Sunny thinks it’s beauitful.

Klaus had scowled when she told him that Joseph had asked her, but even he’s gotten caught up in Violet and Sunny’s excitement.

“Hey, Violet, I’m-” and she stops as she opens the door to see a place she hasn’t been in years. Almost ten years, at this point.

A few people glance up at her, but there’s no recognition in their eyes. Which isn’t surprising, she supposes. The perpetual pixie-cut’s long gone, hair to her shoulder-blades and normally braided. Her clothes, her make-up-even her face, she suspects, to some degree-have all changed since she was here last.

Sunny considers running out again, back to Violet and Klaus, to her nieces and nephews and fiancé, but someone once told her not to run from things. She thinks it was her mother. She’s not sure which one.

(She’s not sure there’s a difference between the two. Mom is Mum is Dora is a woman with blonde hair who she thinks might’ve looked kinda like Sunny does now. Mom is that safety that she suddenly feels, again, knowing without a doubt she won’t be hurt here.

Dora is different than Mum. Dora is the one who talked to her and raised her and taught her about boys and girls and angels and demons.

Dora beats Mum any day. Cause she respects Mum because she should. She respects Dora cause she wants to.)

So instead she squares her shoulders and approaches the bar.

His hair is greyer than she remembers, his body leaner-maybe a bit too lean-and his eyes sunk a bit more, but his hands, she notes, are a strong as ever as they move across the counter.

Deep breath as she removes her glasses and sits on a stool. “You know,” and his head jerks up at her voice, staring, “I’ve been craving a butterbeer for almost a decade now.
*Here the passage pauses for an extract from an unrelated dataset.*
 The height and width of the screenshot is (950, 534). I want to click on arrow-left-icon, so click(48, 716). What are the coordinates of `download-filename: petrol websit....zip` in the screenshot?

It’d make my day if you’ve got one.” Though she’ll be shocked if he doesn’t.

Watches him swallow. “Sunshine?”

Sunny closes here eyes and smiles. She’s two and coming into Milliways, chewing down his door, three and a big sister, seven and playing checkers, 14 and begging to get her ears pierced, 16 and rebellious, 19 and lonely, 25 and a woman in love, all at once. “Hey, Daddy. Miss me?”

One of them sobs.

There’s the sound of glass breaking, and, as the patrons of Milliways look towards the noise in surprise, they see the Barman leaning over his bar, hugging his daughter tightly as he welcomes her home.